2.5.3 Version Stamps (Managing Conflict)
When multiple users update the same record on different servers, conflicts occur. Version Stamps help detect these.
- Content Hash: A unique string generated based on the data.
- Timestamp: The time of the update.
- Vector Clock: A sophisticated list of version numbers from all servers that allows detecting whether one update "happened before" another.
Conflict Resolution:
- Last Write Wins (LWW): The newest timestamp is kept (simple but risky).
- Application-Specific: Merging the changes (e.g., Git merge or shopping cart merger).

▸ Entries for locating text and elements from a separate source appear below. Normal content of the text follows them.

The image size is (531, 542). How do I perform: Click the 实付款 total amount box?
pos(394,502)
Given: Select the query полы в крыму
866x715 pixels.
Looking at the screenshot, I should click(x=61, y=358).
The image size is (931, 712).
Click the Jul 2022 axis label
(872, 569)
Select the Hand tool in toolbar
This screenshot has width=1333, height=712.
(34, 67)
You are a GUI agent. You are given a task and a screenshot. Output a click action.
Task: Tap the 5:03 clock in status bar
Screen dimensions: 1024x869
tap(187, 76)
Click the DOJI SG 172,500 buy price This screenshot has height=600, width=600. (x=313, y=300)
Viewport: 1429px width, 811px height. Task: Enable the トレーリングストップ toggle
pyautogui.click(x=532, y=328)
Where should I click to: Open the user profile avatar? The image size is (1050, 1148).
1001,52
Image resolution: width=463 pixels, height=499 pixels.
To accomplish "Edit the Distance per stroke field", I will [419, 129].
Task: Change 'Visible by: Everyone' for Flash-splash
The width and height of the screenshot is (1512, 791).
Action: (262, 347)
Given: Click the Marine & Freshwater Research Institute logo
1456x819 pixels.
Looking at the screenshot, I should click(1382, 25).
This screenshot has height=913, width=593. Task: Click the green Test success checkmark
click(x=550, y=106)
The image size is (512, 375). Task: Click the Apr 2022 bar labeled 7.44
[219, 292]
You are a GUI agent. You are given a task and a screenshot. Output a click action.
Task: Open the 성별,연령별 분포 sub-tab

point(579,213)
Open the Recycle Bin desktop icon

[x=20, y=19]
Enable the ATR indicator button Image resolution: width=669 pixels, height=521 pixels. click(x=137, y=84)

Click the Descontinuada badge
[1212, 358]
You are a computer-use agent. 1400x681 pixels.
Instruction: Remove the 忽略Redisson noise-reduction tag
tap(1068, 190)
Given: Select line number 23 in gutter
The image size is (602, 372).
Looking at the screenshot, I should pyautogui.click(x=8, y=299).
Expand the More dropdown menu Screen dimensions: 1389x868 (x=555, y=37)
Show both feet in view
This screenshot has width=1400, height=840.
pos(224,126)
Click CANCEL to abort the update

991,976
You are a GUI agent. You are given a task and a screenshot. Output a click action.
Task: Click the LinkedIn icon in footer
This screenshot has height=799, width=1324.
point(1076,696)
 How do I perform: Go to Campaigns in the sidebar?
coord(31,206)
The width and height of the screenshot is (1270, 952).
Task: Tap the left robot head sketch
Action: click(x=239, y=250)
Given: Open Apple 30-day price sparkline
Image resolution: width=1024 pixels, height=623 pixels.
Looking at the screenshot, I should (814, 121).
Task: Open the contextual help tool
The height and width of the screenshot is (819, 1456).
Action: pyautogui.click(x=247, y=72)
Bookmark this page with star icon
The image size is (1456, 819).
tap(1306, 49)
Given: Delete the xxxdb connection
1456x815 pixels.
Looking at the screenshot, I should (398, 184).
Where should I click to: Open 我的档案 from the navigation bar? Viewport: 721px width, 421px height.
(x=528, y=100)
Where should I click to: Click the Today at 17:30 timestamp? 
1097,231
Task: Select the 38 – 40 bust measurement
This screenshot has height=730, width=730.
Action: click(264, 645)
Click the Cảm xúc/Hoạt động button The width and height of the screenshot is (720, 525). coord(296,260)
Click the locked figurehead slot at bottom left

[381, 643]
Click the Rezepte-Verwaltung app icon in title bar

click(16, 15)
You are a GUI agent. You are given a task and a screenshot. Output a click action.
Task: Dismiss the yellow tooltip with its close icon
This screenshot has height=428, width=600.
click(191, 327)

2.5.4 Quorum-Based Consistency
Many NoSQL systems (like Cassandra) allow you to tune your consistency using three numbers:
- N: The number of replicas (nodes where data is stored).
- W: The number of nodes that must confirm a Write was successful.
- R: The number of nodes that must respond to a Read.
The Rule: If W + R > N, you are guaranteed Strong Consistency because the read and write sets will always overlap. If W + R <= N, you have Eventual Consistency.
2.5.7 Comparative Matrix: Serialization Formats
| Feature | XML | JSON | BSON | Avro / Protobuf |
|---|---|---|---|---|
| Readability | High (Human) | High (Human) | Low (Binary) | Low (Binary) |
| Parsing Speed | Slow | Fast | Very Fast | Blazing Fast |
| Space Efficiency | Poor (Text tags) | Moderate | Good | Excellent |
| Schema Required | No (Optional XSD) | No | No | Yes |
| Use Case | Legacy APIs | REST APIs | MongoDB | Internal RPC |
2.5.8 Conflict Resolution: The Shopping Cart Problem
Imagine two servers both think you added an item to your cart.
- The Problem: If they don't sync instantly, one update might overwrite the other.
- The NoSQL Solution: Use Vector Clocks to keep both versions and ask the user to "merge" them (or merge them automatically by taking the union of both lists).